May My Eyes
26 January 2024 – 9 march 2024
“May My Eyes” is the first solo exhibition of Lola Zoido (1994, Zafra, Badajoz, España), in Madrid. “May My Eyes” finds its origin in the poem “Never to Heaven” by Lana del Rey, a video created by Lola Zoido. In addition, some of the artworks that can be seen in the exhibition have been created from stills of this video.
“The other day I thought about the time I saw a heart-shaped cloud in the sky when I was coming back to Madrid from Extremadura… But I don’t remember if I dreamt it, or saw it for real, maybe I got confused with a video that it was sent to me.

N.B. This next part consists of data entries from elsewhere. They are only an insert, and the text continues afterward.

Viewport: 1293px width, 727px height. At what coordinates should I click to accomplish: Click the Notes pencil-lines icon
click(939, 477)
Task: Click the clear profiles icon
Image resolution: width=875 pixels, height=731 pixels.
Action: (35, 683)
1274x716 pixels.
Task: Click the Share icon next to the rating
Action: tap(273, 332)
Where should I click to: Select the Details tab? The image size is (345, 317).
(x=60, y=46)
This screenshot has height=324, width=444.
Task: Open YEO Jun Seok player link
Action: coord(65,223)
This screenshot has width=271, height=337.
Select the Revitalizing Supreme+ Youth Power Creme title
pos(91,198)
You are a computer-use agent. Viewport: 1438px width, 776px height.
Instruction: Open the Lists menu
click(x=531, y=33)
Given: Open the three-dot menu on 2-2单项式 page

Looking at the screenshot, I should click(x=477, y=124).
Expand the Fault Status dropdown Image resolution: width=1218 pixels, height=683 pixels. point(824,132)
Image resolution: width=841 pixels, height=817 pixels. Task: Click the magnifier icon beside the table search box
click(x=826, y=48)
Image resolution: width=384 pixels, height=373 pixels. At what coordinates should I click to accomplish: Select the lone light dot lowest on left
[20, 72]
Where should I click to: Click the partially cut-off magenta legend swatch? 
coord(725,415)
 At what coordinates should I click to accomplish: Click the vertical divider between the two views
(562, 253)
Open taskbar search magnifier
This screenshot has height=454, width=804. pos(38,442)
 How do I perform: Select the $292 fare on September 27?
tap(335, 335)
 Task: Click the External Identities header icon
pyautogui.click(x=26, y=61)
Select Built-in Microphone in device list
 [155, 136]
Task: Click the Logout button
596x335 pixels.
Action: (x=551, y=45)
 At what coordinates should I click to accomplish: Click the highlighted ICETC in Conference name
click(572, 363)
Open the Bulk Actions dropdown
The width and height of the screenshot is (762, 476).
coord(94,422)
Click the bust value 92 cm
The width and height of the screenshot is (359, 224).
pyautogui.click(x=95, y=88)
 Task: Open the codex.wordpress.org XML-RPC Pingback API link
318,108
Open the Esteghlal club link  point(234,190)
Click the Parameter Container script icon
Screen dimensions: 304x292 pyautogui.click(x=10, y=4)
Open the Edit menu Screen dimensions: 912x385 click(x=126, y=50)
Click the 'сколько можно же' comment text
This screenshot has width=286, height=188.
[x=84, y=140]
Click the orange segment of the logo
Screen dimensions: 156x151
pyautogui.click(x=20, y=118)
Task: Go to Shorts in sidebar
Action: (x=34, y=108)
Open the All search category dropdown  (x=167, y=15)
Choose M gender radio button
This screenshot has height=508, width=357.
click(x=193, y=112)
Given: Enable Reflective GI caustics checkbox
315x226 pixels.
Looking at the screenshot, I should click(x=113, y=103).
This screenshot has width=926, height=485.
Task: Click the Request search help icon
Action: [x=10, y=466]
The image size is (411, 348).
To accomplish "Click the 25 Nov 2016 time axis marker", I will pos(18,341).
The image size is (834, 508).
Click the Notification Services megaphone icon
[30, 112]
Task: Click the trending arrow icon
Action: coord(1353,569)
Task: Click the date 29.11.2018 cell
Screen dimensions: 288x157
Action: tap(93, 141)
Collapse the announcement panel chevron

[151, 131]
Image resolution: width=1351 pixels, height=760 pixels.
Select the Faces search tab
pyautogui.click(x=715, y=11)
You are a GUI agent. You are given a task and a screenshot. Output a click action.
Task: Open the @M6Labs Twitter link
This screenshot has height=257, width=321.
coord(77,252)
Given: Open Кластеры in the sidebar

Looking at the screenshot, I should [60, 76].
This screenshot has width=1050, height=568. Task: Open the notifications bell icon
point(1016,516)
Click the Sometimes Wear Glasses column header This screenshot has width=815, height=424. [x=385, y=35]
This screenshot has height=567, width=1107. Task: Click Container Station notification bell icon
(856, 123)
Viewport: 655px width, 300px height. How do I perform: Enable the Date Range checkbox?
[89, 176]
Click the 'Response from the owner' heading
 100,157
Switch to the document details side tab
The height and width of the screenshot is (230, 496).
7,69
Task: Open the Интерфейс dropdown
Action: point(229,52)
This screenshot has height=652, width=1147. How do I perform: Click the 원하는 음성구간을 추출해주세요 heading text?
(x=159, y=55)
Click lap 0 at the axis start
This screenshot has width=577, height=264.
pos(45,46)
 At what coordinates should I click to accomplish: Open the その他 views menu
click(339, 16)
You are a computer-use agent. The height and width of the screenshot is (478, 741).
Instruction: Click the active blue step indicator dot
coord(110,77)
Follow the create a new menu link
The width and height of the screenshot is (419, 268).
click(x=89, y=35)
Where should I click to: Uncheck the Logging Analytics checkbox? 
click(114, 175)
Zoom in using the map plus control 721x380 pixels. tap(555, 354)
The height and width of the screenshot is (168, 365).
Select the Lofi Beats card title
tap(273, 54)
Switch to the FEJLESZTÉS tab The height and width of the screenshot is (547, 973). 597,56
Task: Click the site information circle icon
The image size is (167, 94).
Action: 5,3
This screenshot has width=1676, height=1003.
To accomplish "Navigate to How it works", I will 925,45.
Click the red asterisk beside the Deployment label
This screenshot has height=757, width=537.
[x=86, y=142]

I remembered a poem by Lana del Rey (Never to Heaven) where there is a phrase that says: May my eyes always stay with the level of the horizon, may they never look as high as the sky, to ask why. I liked how she talked about the direction of the gaze as if it was a compass searching for the truth. I think she wanted to say something like: don ́t look for answers where there are none, instead look for answers to more existentialist questions in real life and not wander in the clouds. Like that heart-shaped cloud I saw. It was a sunset.. or maybe the sky was completely blue, and clear, except for that cloud.
How do we remember things? I often look at my phone. The screen deforms reality, but our gaze and eyes also deform our memories. Which is more real? Both are inhabited by affections, fears, memory and our perception. To which sky do we have to look if the screen shines more? Could an artificial intelligence remember that heart-shaped cloud?
An AI predicts us with 7 fingers on one hand and 4 on the other, but is this true? In the end, they are not oracles, are they? They are like mirrors. They will be as bad or as good as the baddest or the best of us, they copy us, they learn from us, and they cannot be something we are not. Sometimes they are not so accurate. That’s what relates us to them, and this is what I like most. Coming back to the heart-shaped cloud… I don’t think I don’t care if it was real or not, I don’t know, but I thought it was beautiful”.